Steppenwolf's remarkable two-hander explores love, mortality, and relativity.
The beginning of a new romance always seems to have infinite possibilities. It's an exhilarating feeling. The Chicago premiere of Nick Payne's Constellations takes a look at that idea via quantum mechanics and string theory. A romance unfolds at Steppenwolf's Upstairs Theater, from the first blush of courtship to any number of endings.
Marianne, a physicist (Jessie Fisher), approaches beekeeper Roland (Jon Michael Hill) at a barbecue. Maybe Roland is married. Maybe he's not. Maybe they'll hit it off. Maybe they'll argue. If they hit it off, then maybe Marianne will invite Roland back to her place. Maybe she won't. Maybe they'll sleep together. If they like each other, maybe they'll move in together. Maybe they'll marry. Maybe one day, far too early, Marianne will have trouble speaking. Maybe she'll start get tired. Maybe Roland will come with Marianne as she makes a monumental decision, maybe he won't. Every possibility is shown. And perhaps, as Marianne suggests when she breathlessly explains the theory of the multiverse to Roland early in their courtship, many possibilities are lived.

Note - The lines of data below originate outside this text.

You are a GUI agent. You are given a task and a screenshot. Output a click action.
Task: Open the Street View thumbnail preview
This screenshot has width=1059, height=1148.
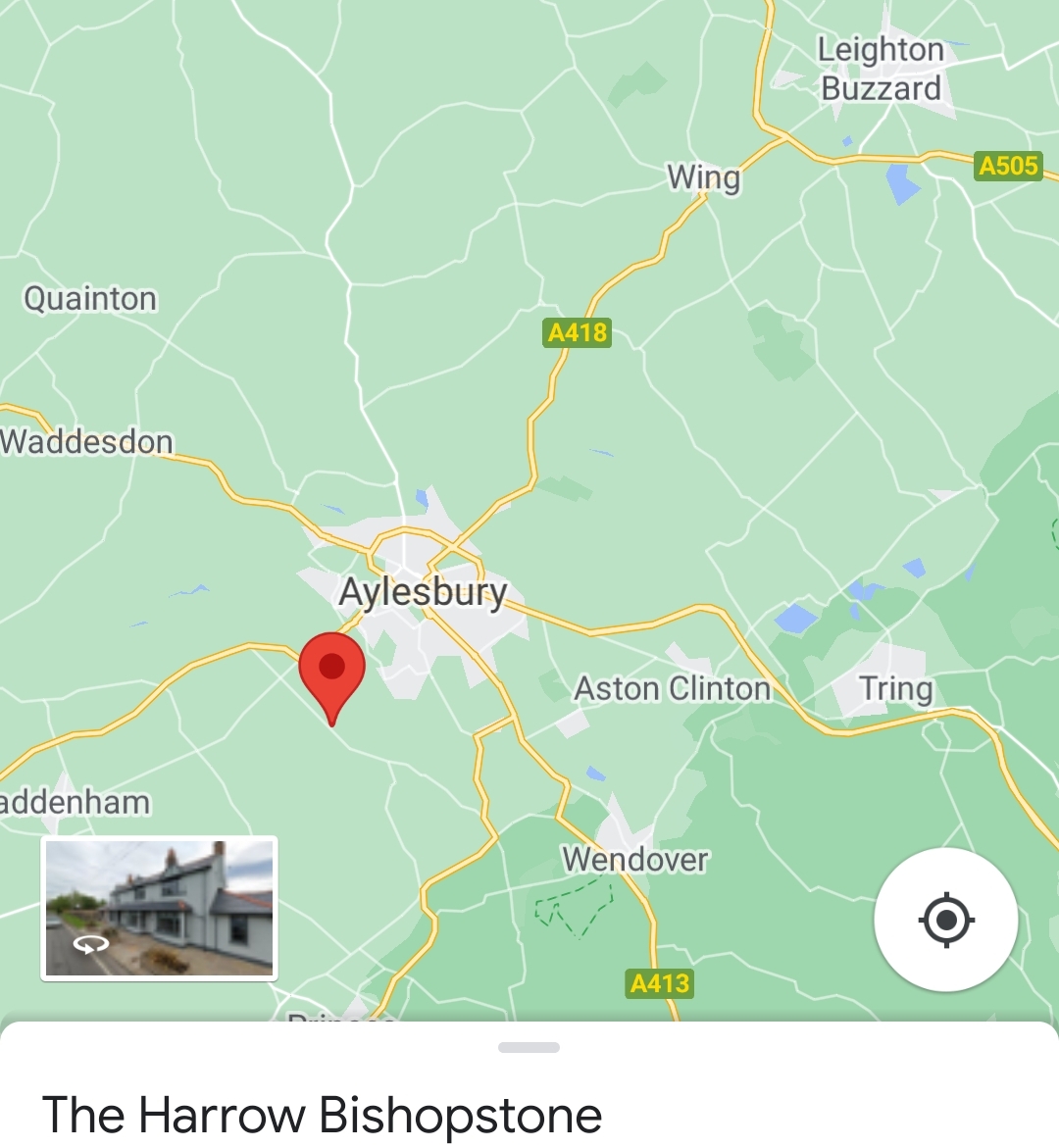(159, 908)
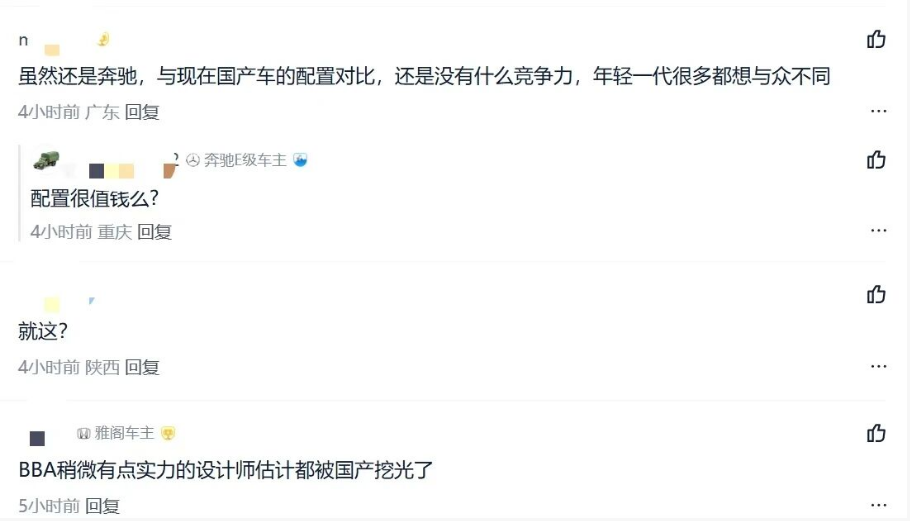Click the comment text "就这?"
The image size is (910, 521).
(x=42, y=331)
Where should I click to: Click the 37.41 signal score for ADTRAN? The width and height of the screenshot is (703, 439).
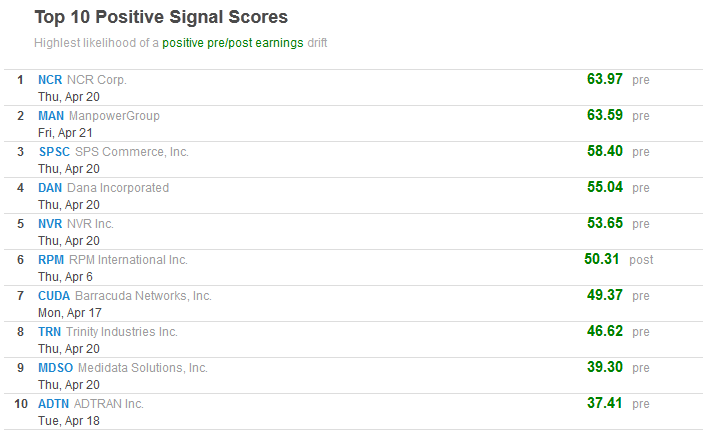click(x=605, y=403)
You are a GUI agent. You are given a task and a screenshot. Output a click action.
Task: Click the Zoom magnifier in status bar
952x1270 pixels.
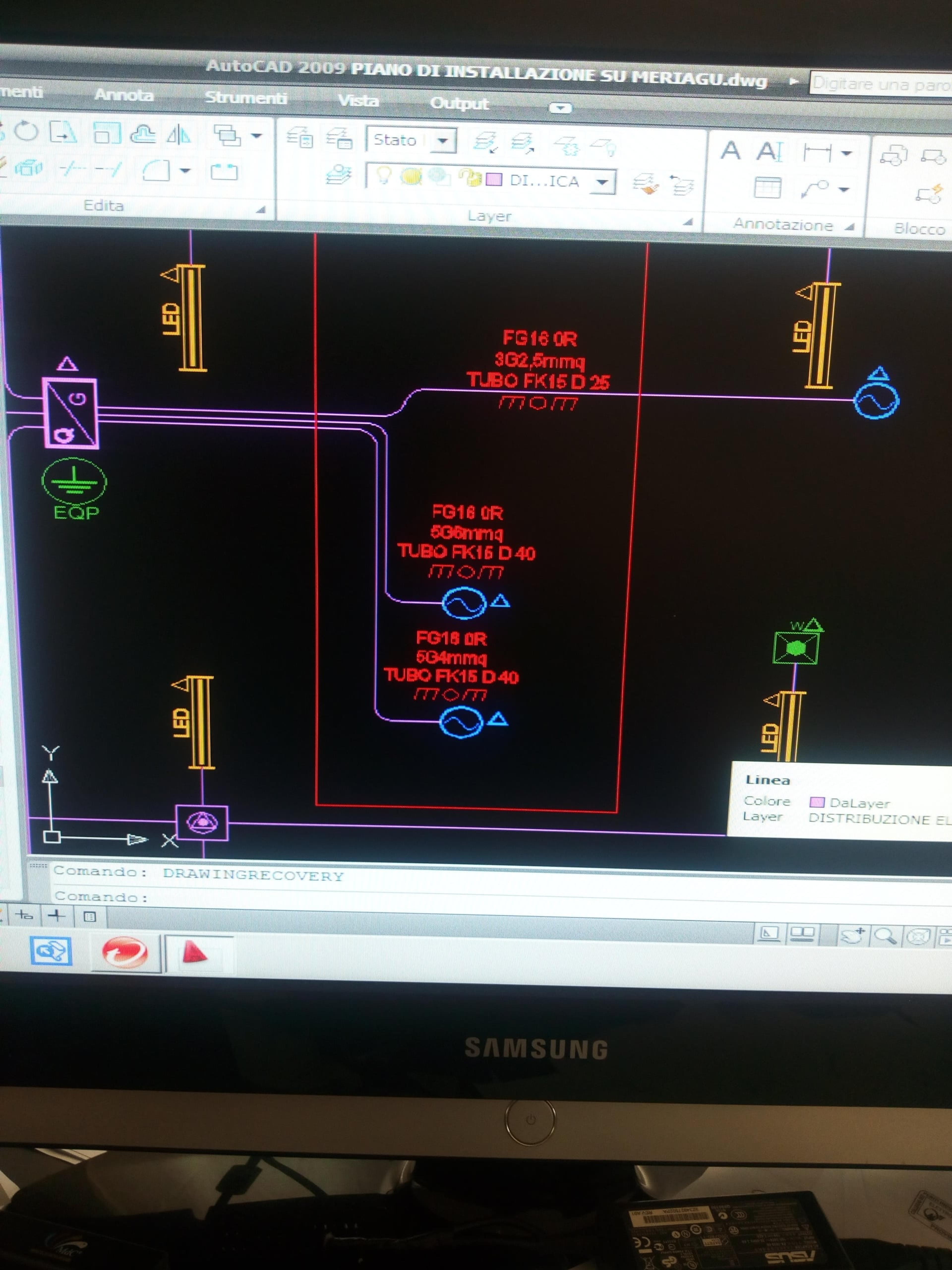[x=884, y=936]
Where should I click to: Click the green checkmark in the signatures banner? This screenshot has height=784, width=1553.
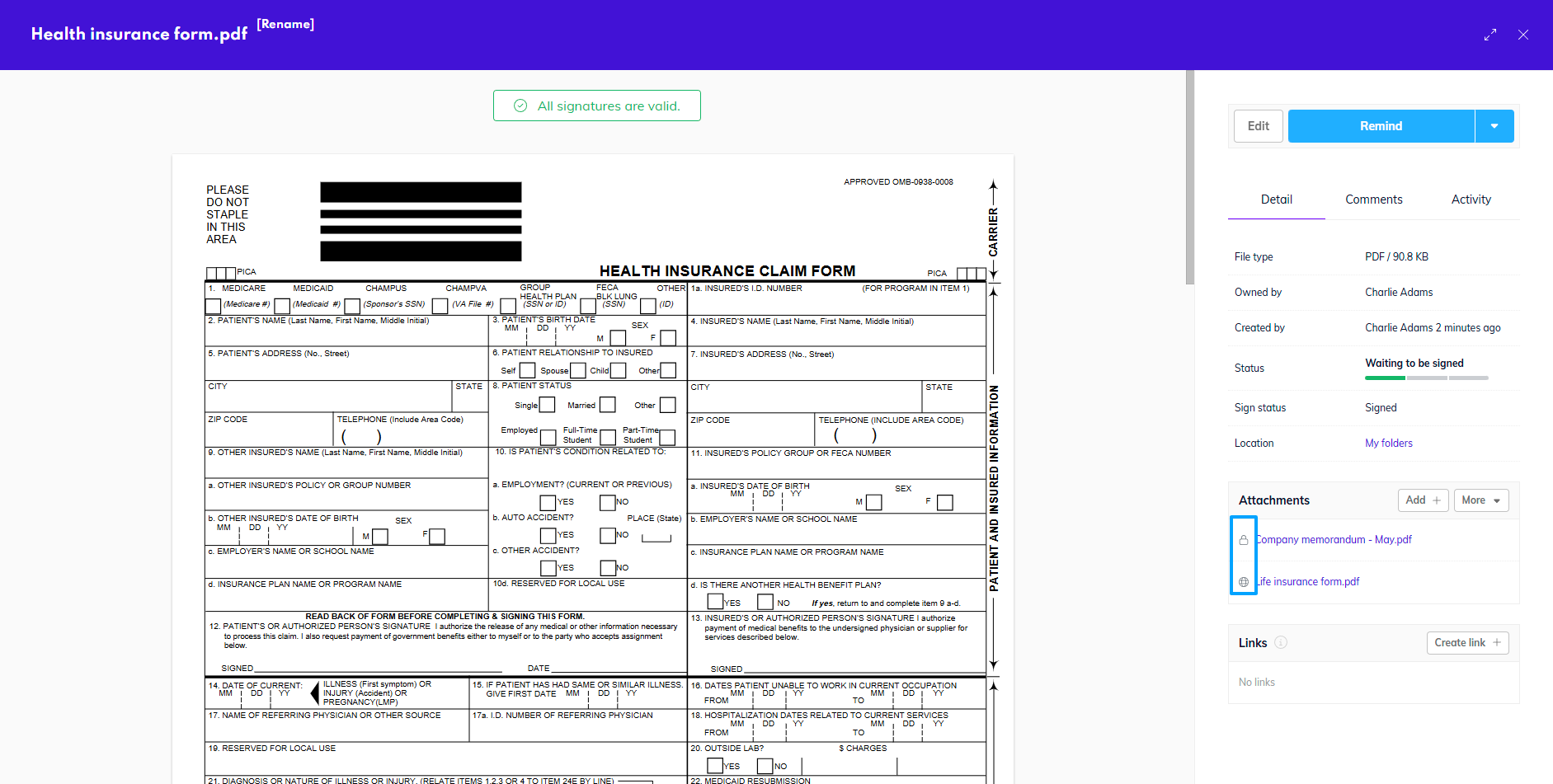[x=520, y=106]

For this tight and intimate play, Steppenwolf could not have found a better pair of actors than Jessie Fisher and Jon Michael Hill. They imbue even 10-second scenes with the same depth and care they give to long, technical monologues on the mating cycle of bees or quantum mechanics. As Roland, Hill is down-to-earth and responsive. It isn't a showy role, but Hill proves himself a strong and steady leading man. Fisher's performance as Marianne is among the best performances in Chicago this year. Her struggles with speaking never seem performative, and her frank vulnerability is disquieting.
Joe Schermoly's set is a broad gray curve, suggesting the interior of a skull, a lump of clay, or perhaps an asteroid. It is surrounded by large, crackling webs that resemble synapses, beehives, or constellations themselves. The curve of the stage is a bed, or a couch, or an office wall. The minimalism never feels empty, thanks in part to Heather Gilbert's phenomenal lighting and Christopher Kriz's buzzing, pulsing sound and music.
Jonathan Berry directs with clarity, dexterously guiding Fischer and Hill through a labyrinth of dialogue. Scene fragments repeat themselves verbatim, sometimes several times over, differentiated only by nuances of performance. Snippets of dialogue, at first mysterious, find new meaning when seen in a larger context. Though very cerebral, Nick Payne's script never feels too esoteric, partly due to its tight 75-minute runtime. Repetition, after all, can only keep an audience rapt for so long.
As Constellations nears its end, Marianne tries to comfort Roland with a meditation on the theory of the multiverse "We have all the time we've always had," Marianne insists. Roland, ever the pragmatist, doesn't care whether time is linear. He just wants more time with Marianne. How appropriate that the play ends so soon, leaving so many possibilities tantalizingly unexplored.